### WORK TO COMPLETE
a) According to the genome editing article, in which regions is the burden of sickle cell disease greatest?
b) In the genome editing article, rewrite the paragraph beginning "The burden of the disease is greatest" more briefly.

### EXTRACTED TEXT

----------

Genome Editing Trials Need New Approaches To Informed Consent
By Deborah Borfitz
November 25, 2020 | New models of implementing informed consent will be needed for clinical trials where participants are weighing the benefits and risks of genome editing, most immediately individuals with sickle cell disease (SCD) for whom the technique is potentially curative. Lessons learned in this new area of research will be important for a growing number of disease conditions—including other blood disorders like beta thalassemia as well as muscular dystrophy and certain cancers and retinal diseases—where gene treatments or cures are under active investigation, says Vence Bonham, J.D., an associate investigator in the Social and Behavioral Research Branch at the National Human Genome Research Institute.
SCD is of particular interest to Bonham, whose research focuses on health disparity populations. The chronic, life-shortening condition disproportionately affects blacks and has historically lacked treatments of any kind.
Over the past five years, multiple therapies for SCD have been approved by the Food and Drug Administration, Bonham says. SCD is also at the front of the line as a target of CRISPR-mediated somatic genome editing, with several clinical studies getting the regulatory green light only last year.
The burden of the disease is greatest in Sub-Saharan Africa, India and the Mediterranean, but SCD genome editing trials are currently being conducted in the U.S. and other high-income countries like Canada and the U.K., he continues. The trials are expected to move to middle- and low-income countries at later stages of clinical development.

----------

(Collection entries)
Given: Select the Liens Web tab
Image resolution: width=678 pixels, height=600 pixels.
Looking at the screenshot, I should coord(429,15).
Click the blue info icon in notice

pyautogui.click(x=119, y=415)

----------

### TASK SOLUTIONS
a) Sub-Saharan Africa, India and the Mediterranean.

b) Although sickle cell disease weighs most heavily on Sub-Saharan Africa, India and the Mediterranean, its genome editing trials are now under way in high-income countries such as the U.S., Canada and the U.K. They are expected to move to middle- and low-income countries in later stages of clinical development.